**Data supplied:**
☆ ☆ ☆

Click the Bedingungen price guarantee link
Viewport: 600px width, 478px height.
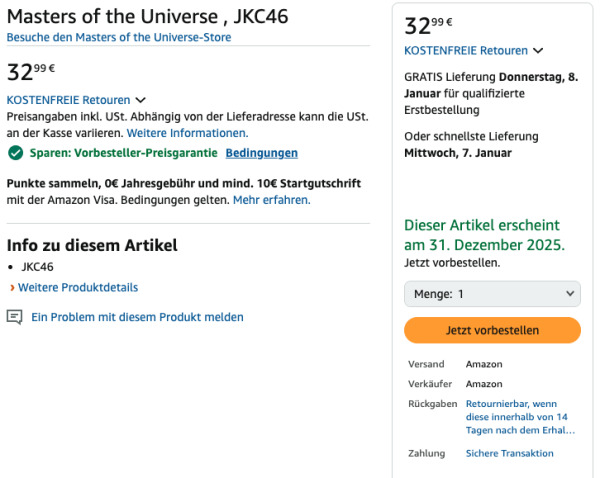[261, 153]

☆ ☆ ☆

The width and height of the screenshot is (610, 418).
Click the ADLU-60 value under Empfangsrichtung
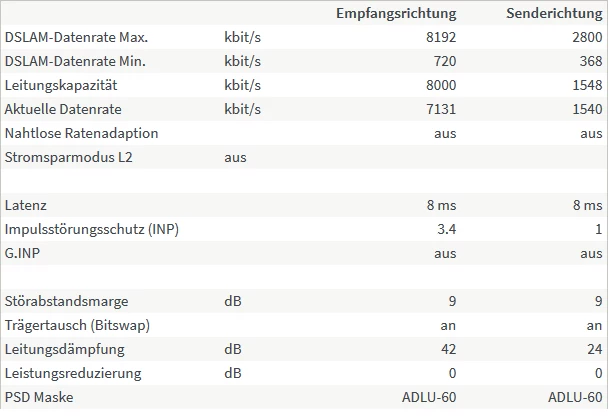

☆ ☆ ☆

**Problem description:**
Say how many lines in the records hold "Click", with the number as the whole reply.

**Solution to this task:**
2